Integrating multiple biological datasets, especially across different
types of experiments for example RNA-Seq, ChIP-Seq, ATAC-Seq, Hi-C and
single cell sequencing data coherently is a difficult task. Many
existing data integration strategies involve repeatedly summarising
layers of information, as raw sequence data from each of the different
types of sequencing experiments is not directly comparable.
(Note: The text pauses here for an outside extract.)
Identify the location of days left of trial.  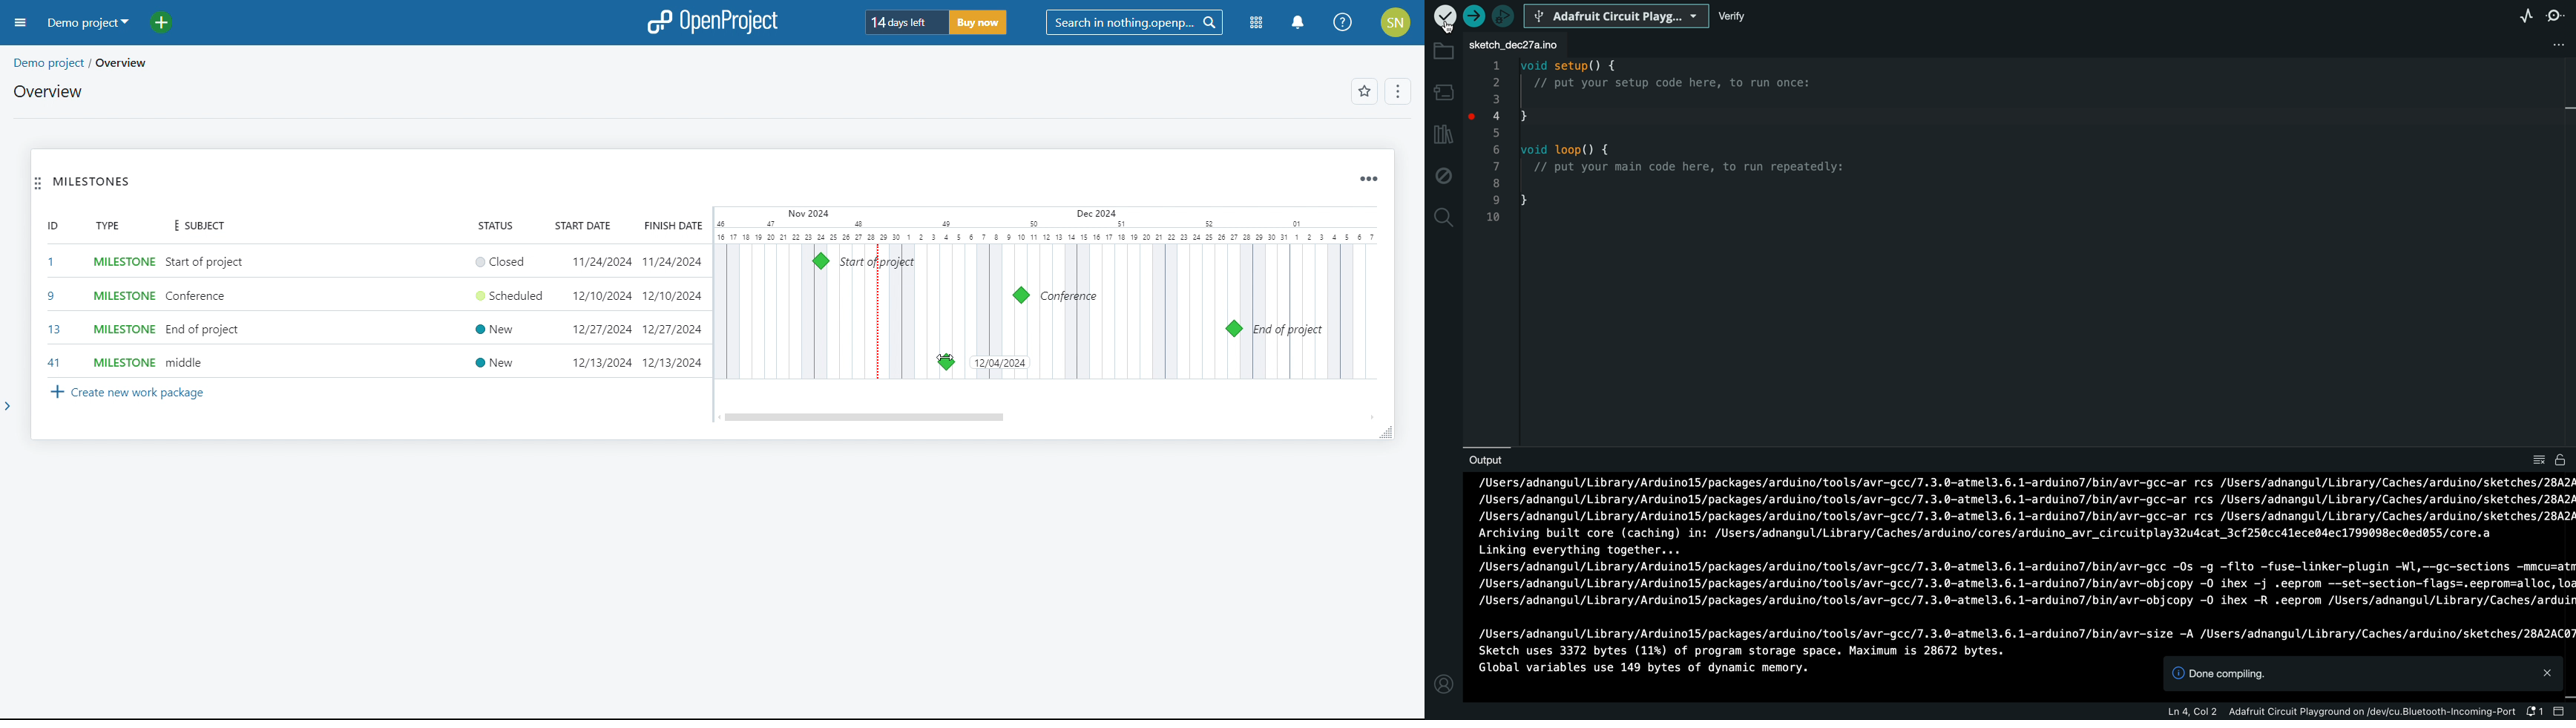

This process
usually collapses the information to sets of gene regulatory networks
for direct comparison. As a result, a significant volume of quantitative
information is lost.
Therefore, a data-driven approach was taken
to address this problem, designed to take high throughput sequencing
data directly as input. In the overall framework, known models of gene
regulatory patterns such as position weight matrices will be
incorporated. This will be supplemented with available biological
information of the system such as evolutionary information in the form
of phylogenetic distances, interaction maps of biomolecules (DNA, RNA or
protein).
The end result is an agnostic framework which is
capable of taking any combination of types of high throughput sequencing
data, and identifying any regulatory patterns present within DNA
sequences of interest. A major advantage of the design is that it limits
significant assumptions about the data as the user will be required to
input high throughput sequencing data directly, instead of summarised or
heavily processed data. At the same time, providing data in its primary
form reduces information loss, allowing the algorithm to be more
sensitive to weak signals in the data.